Life after cancer

As patients become survivors, a new focus

As treatments for cancers improve and more patients become survivors, hospitals across the country are rethinking strategies to help them readjust to a new normal life.

The comprehensive attention, including psychological, financial and nutritional counseling, has been a long time coming, said Dr. Christina Pozo-Kaderman, of Mount Sinai Medical Center in Miami Beach.

“You finish treatment and it’s like, ‘OK, go live your life. We’ll see you in three months,’ ” said Pozo-Kaderman, a psychologist and sex therapist who works with cancer patients and survivors. “They’re thrilled to be finished with treatment and not have to get chemo any more, but then starts the ‘what ifs,’ the fear, the anxiety.”

In many cases, these side effects include sexual dysfunction, fatigue and memory problems known as chemo brain. Pozo-Kaderman said it can be difficult for survivors to talk about some of these side effects, especially the sexual ones, with their oncologists.

“You survive and you live but you’re a changed person, and depending on the age, the concerns are very different.”

For that reason, the medical staff at Mount Sinai tell survivors about the possible side effects during their first check-up three months after cancer treatment is over, and offer referrals if they need them at that time.
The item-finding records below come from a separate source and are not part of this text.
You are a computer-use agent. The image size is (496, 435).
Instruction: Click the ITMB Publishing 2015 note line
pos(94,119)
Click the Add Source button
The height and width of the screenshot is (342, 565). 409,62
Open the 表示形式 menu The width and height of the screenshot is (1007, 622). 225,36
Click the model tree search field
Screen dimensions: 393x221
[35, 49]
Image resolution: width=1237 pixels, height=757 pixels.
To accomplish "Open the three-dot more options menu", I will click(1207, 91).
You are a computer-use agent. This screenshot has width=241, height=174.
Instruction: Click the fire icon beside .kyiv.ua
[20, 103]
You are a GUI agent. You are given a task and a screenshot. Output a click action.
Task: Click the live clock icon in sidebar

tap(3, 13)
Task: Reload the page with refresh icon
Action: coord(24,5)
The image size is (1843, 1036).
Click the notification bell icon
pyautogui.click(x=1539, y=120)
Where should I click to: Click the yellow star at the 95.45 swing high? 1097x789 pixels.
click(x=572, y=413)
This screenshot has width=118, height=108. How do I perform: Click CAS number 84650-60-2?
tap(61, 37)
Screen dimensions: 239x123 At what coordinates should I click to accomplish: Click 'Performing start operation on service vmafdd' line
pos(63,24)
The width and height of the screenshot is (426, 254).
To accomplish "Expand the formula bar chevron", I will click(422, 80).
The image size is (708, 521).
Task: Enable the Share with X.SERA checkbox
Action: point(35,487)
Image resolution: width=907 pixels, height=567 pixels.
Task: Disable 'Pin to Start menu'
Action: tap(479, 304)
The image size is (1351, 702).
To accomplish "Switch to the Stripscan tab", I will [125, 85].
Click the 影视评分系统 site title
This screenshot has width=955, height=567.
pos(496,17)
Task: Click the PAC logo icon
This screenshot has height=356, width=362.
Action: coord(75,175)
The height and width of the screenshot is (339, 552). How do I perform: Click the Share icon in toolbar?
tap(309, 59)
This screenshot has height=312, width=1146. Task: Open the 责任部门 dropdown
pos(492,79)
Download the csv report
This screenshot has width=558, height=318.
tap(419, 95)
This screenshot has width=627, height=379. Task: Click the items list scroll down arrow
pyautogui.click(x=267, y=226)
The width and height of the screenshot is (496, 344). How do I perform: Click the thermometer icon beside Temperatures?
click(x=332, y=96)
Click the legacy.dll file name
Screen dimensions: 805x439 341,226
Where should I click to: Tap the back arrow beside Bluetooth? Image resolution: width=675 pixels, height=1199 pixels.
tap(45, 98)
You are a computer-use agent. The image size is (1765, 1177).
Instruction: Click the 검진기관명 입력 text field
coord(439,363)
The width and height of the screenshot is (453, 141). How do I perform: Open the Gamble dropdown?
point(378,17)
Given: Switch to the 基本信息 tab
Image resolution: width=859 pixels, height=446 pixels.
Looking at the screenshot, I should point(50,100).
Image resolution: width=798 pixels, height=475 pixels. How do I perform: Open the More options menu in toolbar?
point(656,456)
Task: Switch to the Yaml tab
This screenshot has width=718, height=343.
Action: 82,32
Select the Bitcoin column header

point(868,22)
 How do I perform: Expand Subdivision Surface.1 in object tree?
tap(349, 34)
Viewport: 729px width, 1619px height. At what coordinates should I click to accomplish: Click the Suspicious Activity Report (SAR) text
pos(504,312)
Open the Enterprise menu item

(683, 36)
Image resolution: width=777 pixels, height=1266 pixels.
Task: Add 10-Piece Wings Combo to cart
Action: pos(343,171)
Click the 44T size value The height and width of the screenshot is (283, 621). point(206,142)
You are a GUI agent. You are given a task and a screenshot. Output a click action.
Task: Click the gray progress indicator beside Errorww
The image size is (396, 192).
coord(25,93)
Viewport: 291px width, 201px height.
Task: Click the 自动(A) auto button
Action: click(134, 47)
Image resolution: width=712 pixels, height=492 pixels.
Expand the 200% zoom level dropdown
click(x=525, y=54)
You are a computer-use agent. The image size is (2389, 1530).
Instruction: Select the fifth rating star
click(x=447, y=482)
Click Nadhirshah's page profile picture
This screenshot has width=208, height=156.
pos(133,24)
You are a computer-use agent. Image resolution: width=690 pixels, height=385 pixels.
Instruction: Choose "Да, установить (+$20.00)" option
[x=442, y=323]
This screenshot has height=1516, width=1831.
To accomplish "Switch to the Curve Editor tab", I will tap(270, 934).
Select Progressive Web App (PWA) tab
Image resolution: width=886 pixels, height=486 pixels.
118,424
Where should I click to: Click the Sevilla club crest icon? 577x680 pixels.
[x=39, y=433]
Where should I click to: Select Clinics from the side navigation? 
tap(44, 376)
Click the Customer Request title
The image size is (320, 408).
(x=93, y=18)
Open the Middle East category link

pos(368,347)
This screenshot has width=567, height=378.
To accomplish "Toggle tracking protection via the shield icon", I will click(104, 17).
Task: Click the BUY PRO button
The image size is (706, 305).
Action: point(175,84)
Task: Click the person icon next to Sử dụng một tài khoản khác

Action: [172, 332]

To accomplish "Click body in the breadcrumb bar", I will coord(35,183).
This sort of attention will soon become a standard at cancer treatment centers in the U.S., where the number of survivors is expected to increase to 18 million by 2022, according to the American Association for Cancer Research. Under a mandate by the country’s leading medical governing bodies to improve life for cancer survivors, accredited centers are now working to create so-called “survivor care plans” by 2015.

At the Memorial Cancer Institute at Memorial Healthcare Systems in Broward, disease-specific teams are developing these plans for breast, colon, lung, and blood cancer survivors. The plans will be given to patients during a check-up three months after completing therapy and include a detailed physical and electronic document that explains the diagnosis, medical treatment, past surgeries and risk factors.

“When a patient completes her treatment, she will have a tool that she can take with her wherever she goes. It will describe everything that happened to her,” said Cynthia Frankel, director of the institute’s survivorship program.

Dr. Eugene Ahn, an oncologist at the University of Miami’s Sylvester Comprehensive Cancer Center, said one of his biggest frustrations has been that cancer patients don’t get enough time with their doctors after their treatment is over.

“When most patients complete their therapy, they see their oncologist with 15 to 30 minutes allotted to their follow-up appointment,” Ahn said. “It’s not long enough.”

That’s why he supports a new breast cancer survivorship program launched at Sylvester earlier this month. It takes a holistic approach to treatment after the disease has gone into remission.

The program focuses on the most common physical and psychological problems that breast cancer survivors face, including depression, fatigue, weight gain and menopausal symptoms.

Melinda Rodriguez, 45, had her first session with the UM program last week. Rodriguez, who lives in Key West and drives to Miami for sessions, finished chemotherapy in early May. She went from seeing her doctors on a weekly basis, to not seeing them at all.

“All of a sudden you stop seeing a doctor,’’ she said. “It kind of makes you feel like, what do you do? You’re lost.’’

Rodriguez met with specialists who gave her personalized advice and directions for sleeping and eating better, and how to exercise.

“It was just a very good feeling to know that I still had somebody I can talk to,’’ she said.